Of course, you’re not paranoid if they’re really out to get you. What is the reasonable reaction to pervasive surveillance, a degraded media environment rife with bad actors, a predatory for-profit medical system, Gilded Age levels of wealth inequality, and a government that has a history of covert experimentation on unwitting subjects? We’re more than half a century past the Kennedy assassination and the revelations of the Church Committee, and we have no reason to believe that anything has seriously been reformed. Conspiracy theories are ridiculous not because they don’t respond to real problems but because they naively reduce complexity to a personal scale. To see the world in conspiratorial terms is to refuse to acknowledge that agency is often diffuse and that intractable problems are usually so not because sinister figures in a boardroom are preventing us from seeing the truth but because those problems have causes that don’t easily offer up simple solutions like busting in and arresting the bad guys.

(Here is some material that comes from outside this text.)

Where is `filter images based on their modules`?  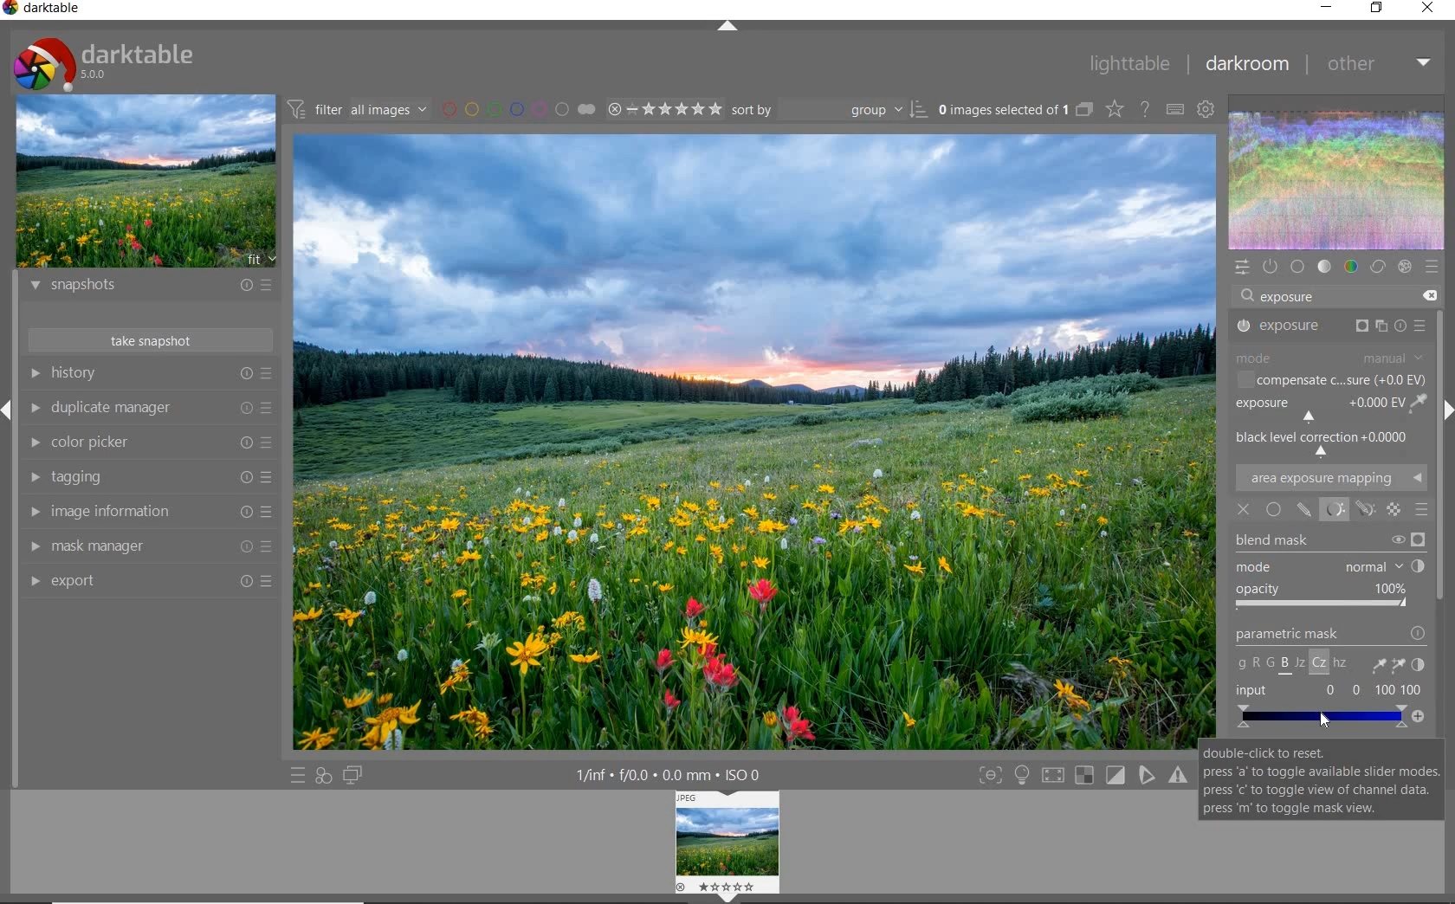 filter images based on their modules is located at coordinates (360, 108).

Perhaps the weirdest thing about the New Weird Fusionism, the aspect that may be hardest for the rationally inclined to accept, is that it’s not an aberration, easily dismissible as a popular delusion. It’s the epistemological foundation of the new administration. Under Kennedy pseudoscience is in the ascendant. We have measles outbreaks in eight states and a CDC that hesitates to promote vaccination. The development of a promising pancreatic cancer treatment is under threat because it is based on mRNA technology. Measures are being taken to remove fluoride from drinking water, and researchers are being directed to look again at the debunked link between vaccines and autism. Under Trump, government agencies are destroying or rendering inaccessible data sets vital to climate and public health research. State lawmakers are seeking to ban nonexistent “chemtrails.” The political push to bring sources of “objective” information under explicit ideological control may itself be part of a broader cultural change in the way we approach the already quaint notion of consensus reality.

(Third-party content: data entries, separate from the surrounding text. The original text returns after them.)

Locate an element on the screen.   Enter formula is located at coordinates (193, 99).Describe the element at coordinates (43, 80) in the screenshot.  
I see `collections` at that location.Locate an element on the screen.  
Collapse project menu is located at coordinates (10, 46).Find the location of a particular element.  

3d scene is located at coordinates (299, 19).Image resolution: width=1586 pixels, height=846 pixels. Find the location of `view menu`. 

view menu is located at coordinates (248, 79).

As the world becomes ever more technologically mediated, we experience it as labile, untrustworthy. Some of us are old enough to remember when the camera never lied. Now we approach each image with suspicion. Up until around 2016 social media feeds, where a majority of Americans now find at least some of their news, were relatively uncomplicated chronological affairs. Now they are governed by opaque and mutable algorithms, and the experience of being online increasingly induces paranoia. Why am I being shown this? Why aren’t my posts being seen by others? One of the less appealing promises of AI is the production of disinformation at scale: fake people, with fake faces and voices, offering up fake opinions and arguing with one another. You could be the only real human in the chat room. As we try to make sense of the world through the new digital fog, paranoia might actually be the beginning of an adaptive strategy.